Fundamental changes needed
However, for sustainable improvements to take place, recognizing and addressing underlying factors that have contributed to the crisis will be vital. These include impunity for past and present human rights violations, economic crimes and endemic corruption.
“Fundamental changes will be required to address the current challenges and to avoid repetition of the human rights violations of the past,” said the report.
It calls for immediate action from the Government, which is urged to end reliance on draconian security laws and crackdowns on peaceful protests, and to reverse the drift towards militarisation.
Officials also should show renewed commitment to, and deliver on, security sector reform and ending impunity.
Government’s hard-line approach
While the security forces recently have shown considerable restraint in response to mass protests, the report noted that the Government has taken a harder line by arresting some student leaders under the Prevention of Terrorism Act and violently suppressing peaceful demonstrations.
Additionally, a heavily militarized environment and culture of surveillance also continues in the north and east of the country.
The UN human rights office urged the new Government to re-launch what it called “a comprehensive and victim-centred strategy on transitional justice and accountability”.
Central role for victims
The strategy should contain a time-bound plan to implement outstanding commitments, including taking steps towards the establishment of a credible truth-seeking mechanism and an ad hoc special court.
Victims also must be given a central role in the design and implementation of all accountability and transitional justice mechanisms.
The report also made note of the lack of progress towards establishing the truth about the Easter Sunday bombings in 2019, in which more than 200 people were killed in a series of explosions at churches and hotels.
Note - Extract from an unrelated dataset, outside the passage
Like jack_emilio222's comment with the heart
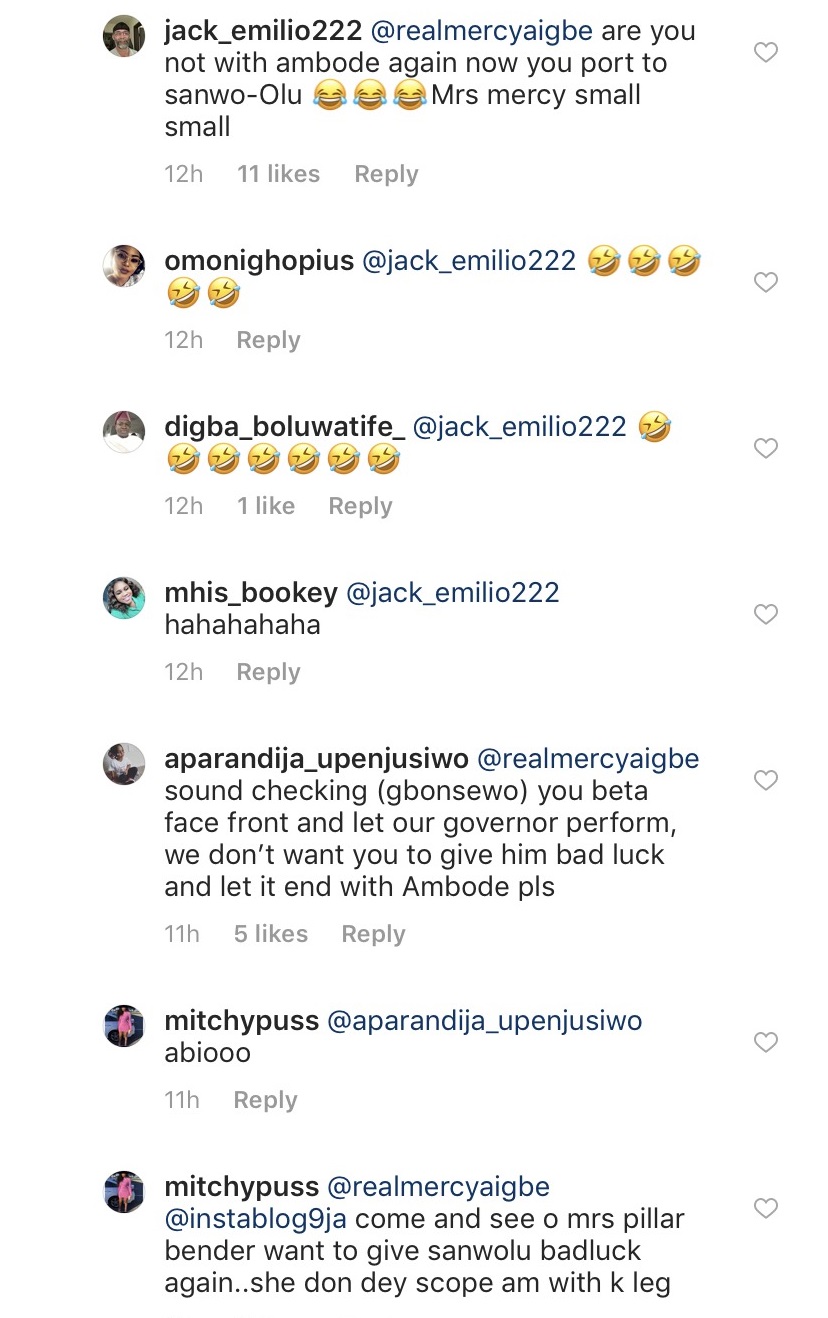The height and width of the screenshot is (1318, 828). click(x=765, y=52)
The human rights office called for a follow-up independent and transparent investigation, with international assistance and the full participation of victims and their representatives.
Appeal to other countries
“The Sri Lankan State, including through successive governments, has consistently failed to pursue an effective transitional justice process to hold perpetrators of gross human rights violations and abuses accountable and uphold victims’ rights to truth, justice and reparations,” the report stated.
“Rather, they have created political obstacles to accountability, and actively promoted and incorporated some military officials credibly implicated in alleged war crimes into the highest levels of government.”
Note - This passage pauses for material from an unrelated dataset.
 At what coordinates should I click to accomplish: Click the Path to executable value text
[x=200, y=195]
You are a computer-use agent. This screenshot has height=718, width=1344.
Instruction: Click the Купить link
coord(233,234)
In the absence of progress towards accountability at the national level, the report urged other countries to cooperate in accountability efforts, including by using available avenues of extraterritorial and universal jurisdiction, to investigate and prosecute crimes under international law committed in Sri Lanka.
Countries should also explore further measures targeting persons who are credibly alleged to have been responsible for gross violations and abuses of international human rights law, or serious violations of international humanitarian law.